§ What is expected
Put the lines of the listing below, starting at the line that contains "browser forward arrow" and ending at the line that contains "Like the tweet", into a JSON list of strings with one string per line. Include both of those lines and leave out any blank lines.
═══ Available data ═══
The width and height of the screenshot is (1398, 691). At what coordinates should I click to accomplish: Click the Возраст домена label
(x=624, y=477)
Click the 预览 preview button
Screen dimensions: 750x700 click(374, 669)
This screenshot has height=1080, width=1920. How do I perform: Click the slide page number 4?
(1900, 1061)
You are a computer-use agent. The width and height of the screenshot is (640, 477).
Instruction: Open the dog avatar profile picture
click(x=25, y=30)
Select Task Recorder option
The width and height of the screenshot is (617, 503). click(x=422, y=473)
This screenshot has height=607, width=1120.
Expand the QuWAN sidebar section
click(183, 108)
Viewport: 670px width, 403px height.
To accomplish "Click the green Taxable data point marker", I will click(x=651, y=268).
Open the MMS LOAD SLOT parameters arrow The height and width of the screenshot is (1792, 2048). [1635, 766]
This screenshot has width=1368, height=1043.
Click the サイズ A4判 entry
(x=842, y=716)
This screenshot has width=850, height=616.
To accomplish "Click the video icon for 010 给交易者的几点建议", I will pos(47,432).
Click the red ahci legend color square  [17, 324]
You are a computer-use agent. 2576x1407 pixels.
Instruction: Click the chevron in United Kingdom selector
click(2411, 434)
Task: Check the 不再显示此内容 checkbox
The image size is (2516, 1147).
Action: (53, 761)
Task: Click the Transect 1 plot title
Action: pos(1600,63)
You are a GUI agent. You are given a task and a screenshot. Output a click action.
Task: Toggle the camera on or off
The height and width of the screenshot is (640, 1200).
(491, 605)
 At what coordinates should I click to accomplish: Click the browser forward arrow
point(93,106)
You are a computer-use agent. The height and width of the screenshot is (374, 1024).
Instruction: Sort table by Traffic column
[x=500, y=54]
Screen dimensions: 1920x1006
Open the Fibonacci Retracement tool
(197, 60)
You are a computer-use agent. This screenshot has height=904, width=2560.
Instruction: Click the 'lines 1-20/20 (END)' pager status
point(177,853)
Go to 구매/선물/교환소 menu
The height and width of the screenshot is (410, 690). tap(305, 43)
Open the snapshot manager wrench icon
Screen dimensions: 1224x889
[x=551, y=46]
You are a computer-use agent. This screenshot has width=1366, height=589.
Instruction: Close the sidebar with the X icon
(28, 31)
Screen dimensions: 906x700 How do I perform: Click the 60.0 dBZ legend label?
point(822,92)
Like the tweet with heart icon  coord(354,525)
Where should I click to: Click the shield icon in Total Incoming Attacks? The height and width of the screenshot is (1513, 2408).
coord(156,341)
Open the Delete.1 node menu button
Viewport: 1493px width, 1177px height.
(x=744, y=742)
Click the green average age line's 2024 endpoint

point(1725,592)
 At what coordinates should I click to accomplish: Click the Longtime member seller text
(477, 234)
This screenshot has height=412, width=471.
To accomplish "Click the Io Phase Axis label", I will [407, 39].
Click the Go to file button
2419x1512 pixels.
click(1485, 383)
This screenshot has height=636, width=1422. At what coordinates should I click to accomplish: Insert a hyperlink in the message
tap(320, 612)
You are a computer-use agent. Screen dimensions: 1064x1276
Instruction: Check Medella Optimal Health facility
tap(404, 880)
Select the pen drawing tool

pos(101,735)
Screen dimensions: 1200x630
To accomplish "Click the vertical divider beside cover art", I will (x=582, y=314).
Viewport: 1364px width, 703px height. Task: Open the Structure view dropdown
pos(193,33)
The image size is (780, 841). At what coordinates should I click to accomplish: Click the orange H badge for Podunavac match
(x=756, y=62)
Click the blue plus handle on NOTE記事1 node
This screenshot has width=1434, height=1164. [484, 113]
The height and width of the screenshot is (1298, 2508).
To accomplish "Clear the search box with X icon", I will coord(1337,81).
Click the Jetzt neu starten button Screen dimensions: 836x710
═══
§ In response
[
  " At what coordinates should I click to accomplish: Click the browser forward arrow",
  "point(93,106)",
  "You are a computer-use agent. The height and width of the screenshot is (374, 1024).",
  "Instruction: Sort table by Traffic column",
  "[x=500, y=54]",
  "Screen dimensions: 1920x1006",
  "Open the Fibonacci Retracement tool",
  "(197, 60)",
  "You are a computer-use agent. This screenshot has height=904, width=2560.",
  "Instruction: Click the 'lines 1-20/20 (END)' pager status",
  "point(177,853)",
  "Go to 구매/선물/교환소 menu",
  "The height and width of the screenshot is (410, 690). tap(305, 43)",
  "Open the snapshot manager wrench icon",
  "Screen dimensions: 1224x889",
  "[x=551, y=46]",
  "You are a computer-use agent. This screenshot has width=1366, height=589.",
  "Instruction: Close the sidebar with the X icon",
  "(28, 31)",
  "Screen dimensions: 906x700 How do I perform: Click the 60.0 dBZ legend label?",
  "point(822,92)",
  "Like the tweet with heart icon  coord(354,525)"
]